Exercise details
Copy out the lines of the records below, and only those lines, from the one with "[bia-sky] (63, 682)" through the one with "Браншови организации (165, 2493)", exactly as they appear.

Data extract
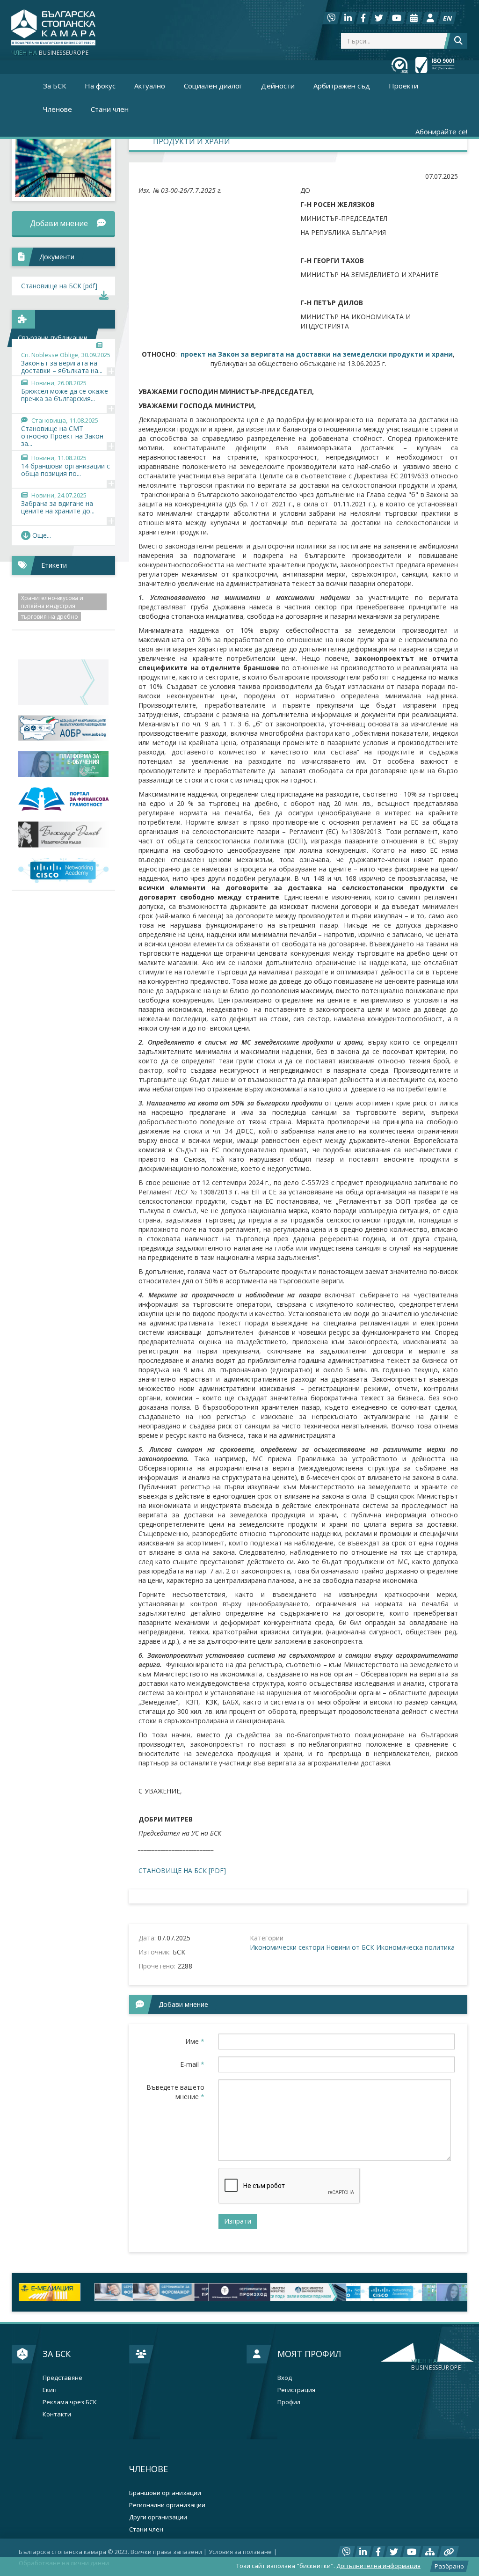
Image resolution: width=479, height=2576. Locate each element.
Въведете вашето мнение (175, 2092)
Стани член (110, 109)
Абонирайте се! (441, 131)
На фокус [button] (100, 85)
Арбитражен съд (341, 85)
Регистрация (296, 2390)
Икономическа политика (415, 1947)
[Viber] (331, 18)
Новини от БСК (350, 1947)
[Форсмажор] (49, 2292)
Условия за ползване (240, 2551)
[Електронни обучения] (63, 764)
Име (194, 2041)
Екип (50, 2390)
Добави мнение (59, 223)
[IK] (63, 834)
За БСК (57, 2353)
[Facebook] (363, 18)
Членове (148, 2468)
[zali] (201, 2292)
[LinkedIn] (348, 18)
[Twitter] (379, 18)
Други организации (158, 2517)
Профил (288, 2402)
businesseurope (436, 2364)
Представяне (62, 2378)
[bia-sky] (63, 682)
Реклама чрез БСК (70, 2402)
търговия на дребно (49, 617)
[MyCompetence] (429, 2292)
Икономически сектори (287, 1947)
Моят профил (309, 2353)
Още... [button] (41, 535)
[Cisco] (277, 2292)
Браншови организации (165, 2493)
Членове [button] (57, 109)
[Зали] (414, 18)
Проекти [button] (403, 85)
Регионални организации (167, 2505)
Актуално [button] (149, 85)
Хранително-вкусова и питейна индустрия (52, 602)
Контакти (57, 2414)
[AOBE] (63, 728)
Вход (284, 2378)
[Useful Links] (449, 2552)
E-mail (192, 2064)
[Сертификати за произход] (125, 2292)
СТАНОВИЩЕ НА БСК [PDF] (182, 1870)
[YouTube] (396, 18)
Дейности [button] (278, 85)
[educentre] (63, 871)
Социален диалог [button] (213, 85)
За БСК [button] (54, 85)
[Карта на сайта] (430, 2552)
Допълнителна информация (378, 2565)
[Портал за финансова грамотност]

Exercise solution
[bia-sky] (63, 682)
Реклама чрез БСК (70, 2402)
търговия на дребно (49, 617)
[MyCompetence] (429, 2292)
Икономически сектори (287, 1947)
Моят профил (309, 2353)
Още... [button] (41, 535)
[Cisco] (277, 2292)
Браншови организации (165, 2493)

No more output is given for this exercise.